The projected US$2.6-billion cost of creating a therapy hangs over scientists looking for new treatments like a huge number. Since it includes money spent on the nine out of ten potential cures that fall short between phase I trials and regulatory approval, a large portion of that money effectively goes down the drain. Few experts in the field disagree that things need to be done differently.
A subfield of computer science known as artificial intelligence (AI) aims to replicate how the human brain makes decisions and solves problems. The application of AI is not new in the history of pharmaceutical discovery; it has been around for almost a century.
Despite not receiving much attention, artificial intelligence has been employed to promote the expansion of drug discovery’s sophistication over the years. Using AI models to assist in establishing connections between the structural characteristics of chemical compounds and biological action is a prime example.
They are crucial for drug discovery for Advanced Therapies and aid researchers in making more accurate predictions about how a drug candidate will behave in the body. Even while their predictions are constrained by the limitations of the models, they have greatly accelerated the process of discovering new treatments by enabling researchers to concentrate on compounds that have a better probability of combating specific diseases.
Leading biopharmaceutical firms think a remedy is just around the corner. In order to find immuno-oncology treatments, Pfizer is using IBM Watson, a machine learning system.
Sanofi has agreed to use the artificial intelligence (AI) platform of UK startup Exscientia to look for treatments for metabolic diseases, and Roche subsidiary Genentech is using an AI system from Cambridge, Massachusetts-based GNS Healthcare to support the global company’s search for cancer therapies. The majority of sizable biopharma businesses have comparable internal initiatives or alliances.
Small-molecule drug discovery can benefit from AI in four different ways: access to new biology, improved or unique chemistry, higher success rates, and speedier and less expensive discovery procedures.
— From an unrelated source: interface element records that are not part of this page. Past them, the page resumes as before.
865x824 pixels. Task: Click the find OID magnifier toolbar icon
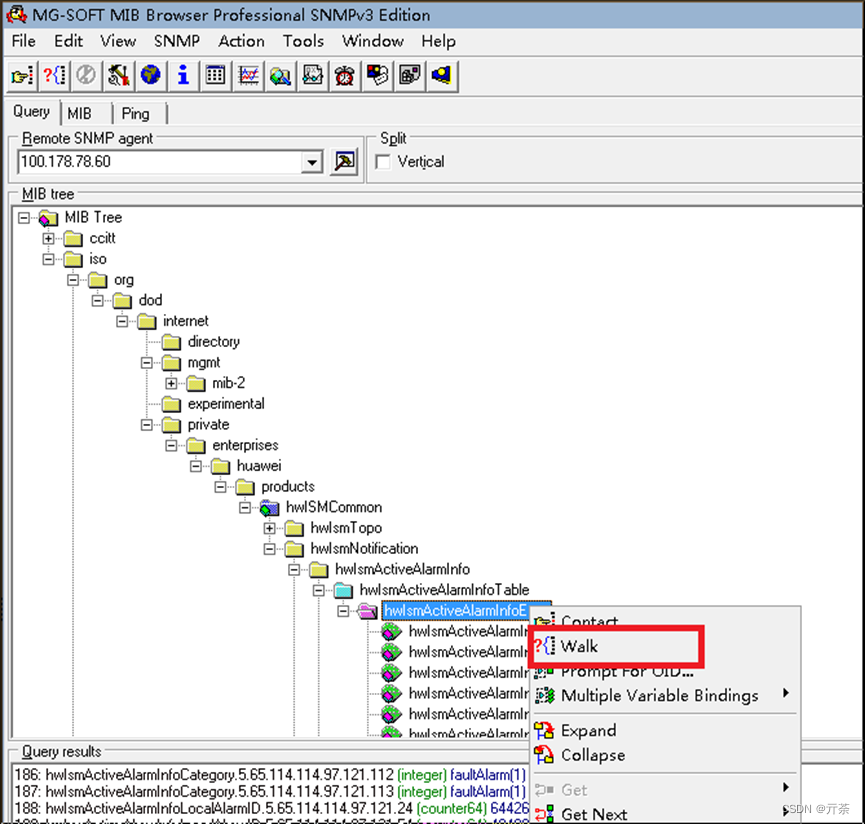(279, 75)
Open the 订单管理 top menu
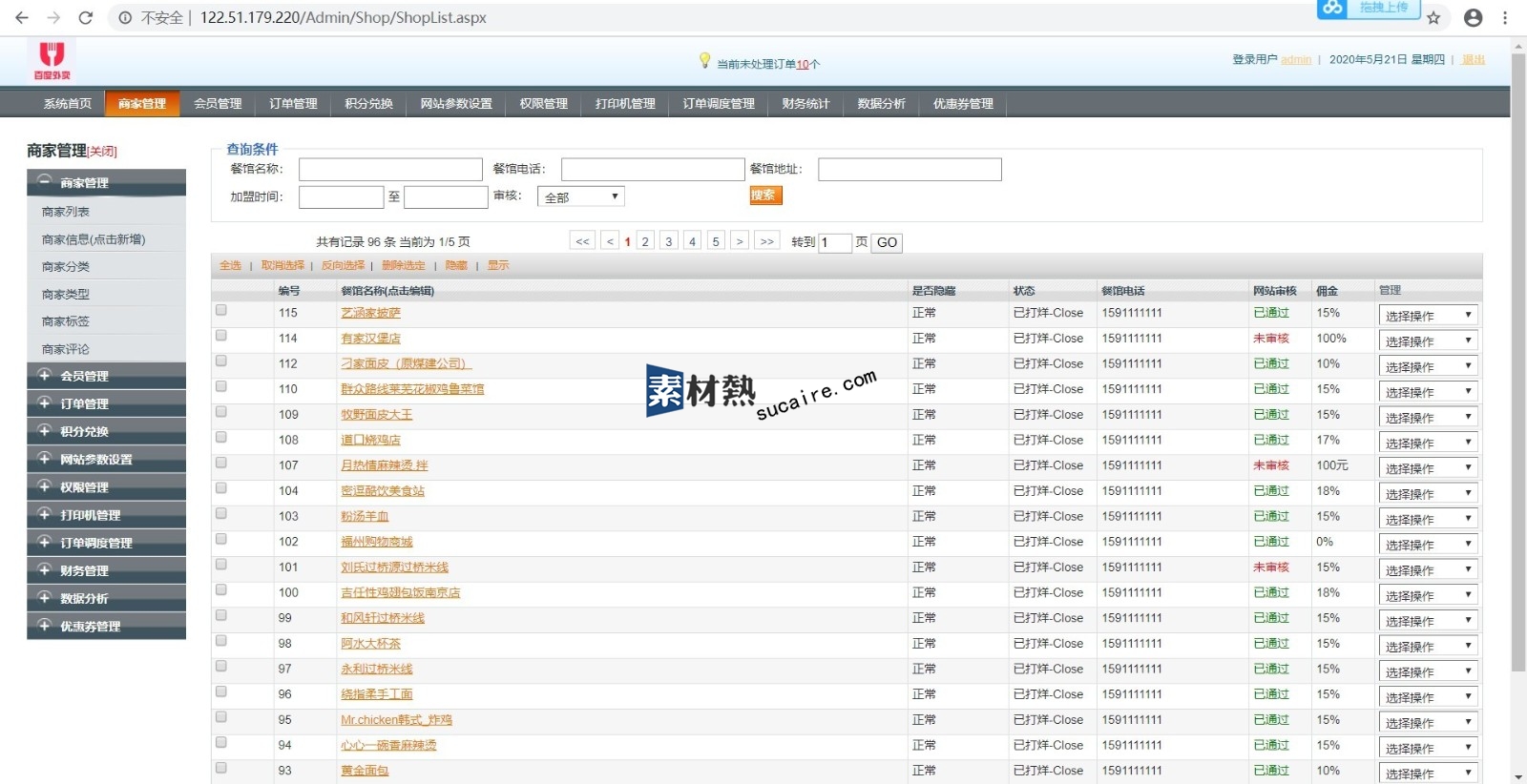Viewport: 1527px width, 784px height. (293, 103)
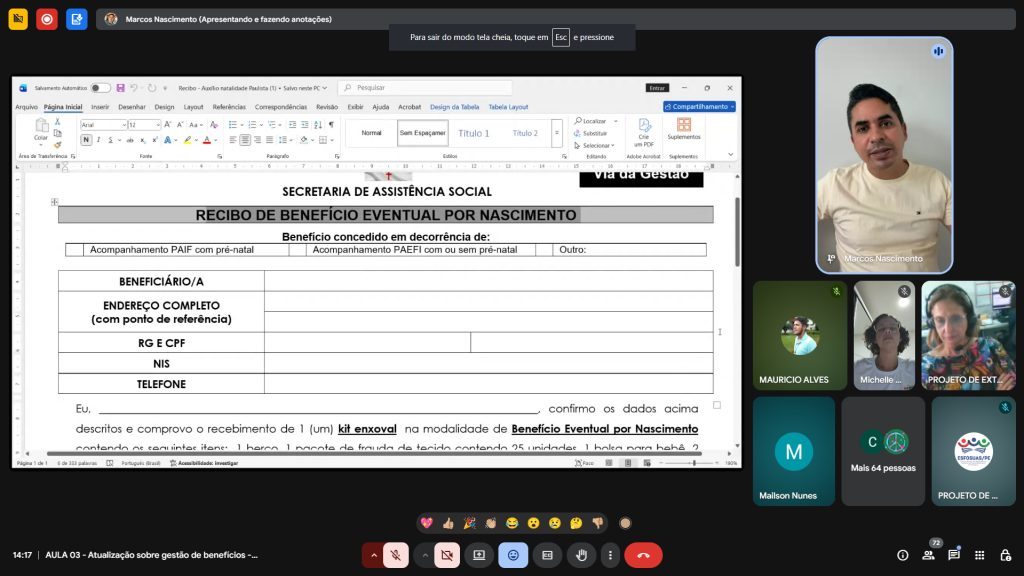Open the 'Mais 64 pessoas' tile
Viewport: 1024px width, 576px height.
tap(883, 452)
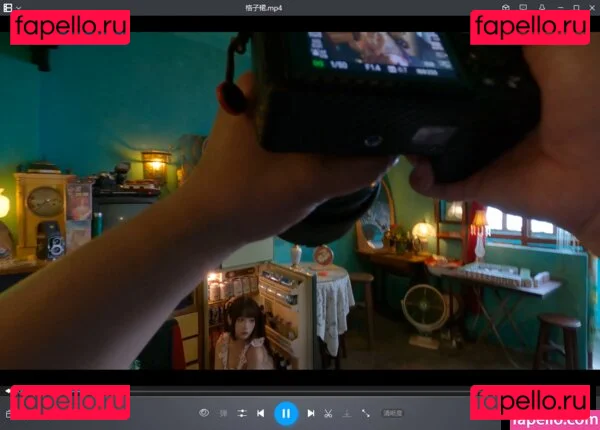Enter fullscreen with the diagonal arrows icon
600x430 pixels.
coord(366,412)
The technique can solve numerous problems and limitations in conventional research and development. Each application gives drug discovery teams new information, and in certain situations, it might completely change tried-and-true methods. Understanding and differentiating between use cases is essential because these technologies are applicable to a range of discovery scenarios and biological targets.
We can now create a whole virtual environment for drug development, complete with in-silico models that mimic human disease and make use of enormous volumes of genetic, phenotypic, and chemical information. Access to and analysis of that data are both free.
We can detect illness traits that discovery approaches frequently miss because of their reliance on a single predetermined hypothesis by using computational methodologies and algorithms. Multiple targets can be tested simultaneously by possible therapies. AI bridges the gap for us, but it still requires our direction.
By applying AI to shorten the process of starting in vivo testing, we can accelerate the rate at which medications are introduced into preclinical research. With lightening speed, we can cross-reference libraries of candidate drugs against disease targets.
The viability of these chemicals in comparison to safety and efficacy markers can now be predicted more accurately. This level of development would require years to complete using conventional techniques, but by incorporating technology, we can complete it in a matter of weeks with only a few chemicals.